Koeppel was struck not just by the beauty of the skyline, but by the feelings it elicited. “There were so few people out on the roads at that time,” he shared. “There was that sense of isolation that I think we all felt, and I had a strong sense of that even looking out at this skyline.” Seeing Koeppel’s series does indeed conjure those feelings of distance and isolation that came with the 2020 shutdown. And yet, there is also a deep appreciation and love for the city that is made clear in the care he shows bringing it to life.

No two pieces in the series are the same, although each of them depicts the immutable shape of the city set against the innate changes of the natural sky. Two paintings based on photographs taken at almost exactly the same time, nearly a year apart, carry entirely different tones and colors. January 14, 2022, 5:47 p.m. is drenched in the familiar pink-and-orange light of a setting sun. A few colorful lights can be seen in the foreground where shadow has cast that part of town in early night. December 30, 2022, 5:46 p.m. is all blue and gray, except for the shining golds of the setting sun reflected against the skyscrapers.

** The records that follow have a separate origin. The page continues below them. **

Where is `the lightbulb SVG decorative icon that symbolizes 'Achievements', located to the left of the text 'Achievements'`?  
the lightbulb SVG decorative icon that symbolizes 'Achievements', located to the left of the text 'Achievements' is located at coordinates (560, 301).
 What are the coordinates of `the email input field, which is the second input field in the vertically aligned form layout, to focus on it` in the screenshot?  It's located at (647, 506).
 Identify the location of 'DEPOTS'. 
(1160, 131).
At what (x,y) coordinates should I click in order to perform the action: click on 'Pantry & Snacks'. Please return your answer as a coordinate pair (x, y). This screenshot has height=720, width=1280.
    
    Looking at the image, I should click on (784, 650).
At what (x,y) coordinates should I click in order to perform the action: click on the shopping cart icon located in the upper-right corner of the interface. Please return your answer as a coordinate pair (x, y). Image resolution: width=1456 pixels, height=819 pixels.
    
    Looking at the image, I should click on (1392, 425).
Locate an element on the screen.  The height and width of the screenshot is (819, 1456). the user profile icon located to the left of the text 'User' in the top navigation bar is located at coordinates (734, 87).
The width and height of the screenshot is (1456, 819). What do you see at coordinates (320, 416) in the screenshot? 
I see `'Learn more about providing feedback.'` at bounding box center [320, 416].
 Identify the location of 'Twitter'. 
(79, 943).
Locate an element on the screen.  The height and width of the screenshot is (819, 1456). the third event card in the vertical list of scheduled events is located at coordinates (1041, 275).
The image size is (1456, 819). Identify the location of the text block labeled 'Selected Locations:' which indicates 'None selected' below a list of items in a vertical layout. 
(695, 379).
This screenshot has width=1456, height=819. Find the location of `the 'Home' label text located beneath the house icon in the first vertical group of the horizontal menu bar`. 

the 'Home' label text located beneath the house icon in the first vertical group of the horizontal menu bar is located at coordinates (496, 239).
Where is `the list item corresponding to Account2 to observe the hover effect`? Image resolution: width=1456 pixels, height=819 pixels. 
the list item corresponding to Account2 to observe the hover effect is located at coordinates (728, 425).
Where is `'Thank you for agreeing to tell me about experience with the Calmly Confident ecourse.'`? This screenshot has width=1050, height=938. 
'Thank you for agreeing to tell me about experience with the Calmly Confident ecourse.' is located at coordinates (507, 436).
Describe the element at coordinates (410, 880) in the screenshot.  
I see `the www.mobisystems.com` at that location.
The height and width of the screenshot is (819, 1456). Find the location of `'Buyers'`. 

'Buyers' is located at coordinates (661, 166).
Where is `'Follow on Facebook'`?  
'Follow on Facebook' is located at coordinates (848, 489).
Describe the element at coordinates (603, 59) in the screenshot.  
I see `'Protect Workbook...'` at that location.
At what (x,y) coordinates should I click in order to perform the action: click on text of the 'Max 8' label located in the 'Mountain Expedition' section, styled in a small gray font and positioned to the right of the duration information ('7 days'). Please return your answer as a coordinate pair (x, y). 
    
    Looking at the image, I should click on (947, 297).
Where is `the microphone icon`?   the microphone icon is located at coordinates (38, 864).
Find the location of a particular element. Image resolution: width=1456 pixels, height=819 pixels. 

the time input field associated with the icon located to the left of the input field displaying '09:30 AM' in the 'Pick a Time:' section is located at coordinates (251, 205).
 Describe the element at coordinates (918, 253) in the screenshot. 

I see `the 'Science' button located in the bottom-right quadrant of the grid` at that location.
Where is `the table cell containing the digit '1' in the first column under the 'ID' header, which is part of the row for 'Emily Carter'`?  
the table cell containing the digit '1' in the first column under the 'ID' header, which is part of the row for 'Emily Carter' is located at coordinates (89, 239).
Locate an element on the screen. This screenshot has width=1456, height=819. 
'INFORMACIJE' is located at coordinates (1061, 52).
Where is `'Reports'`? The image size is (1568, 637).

Koeppel has been a working artist for more than forty years. He received his bachelor’s degree from the Maryland Institute College of Art, where he discovered a love for oil and plein air painting. He has been exhibited throughout New England and New York and has pieces in collections in the U.S. and Europe. “He has a painterly approach to the realism of a scene, and he gives it a sense of heart and spirit,” said Paladino.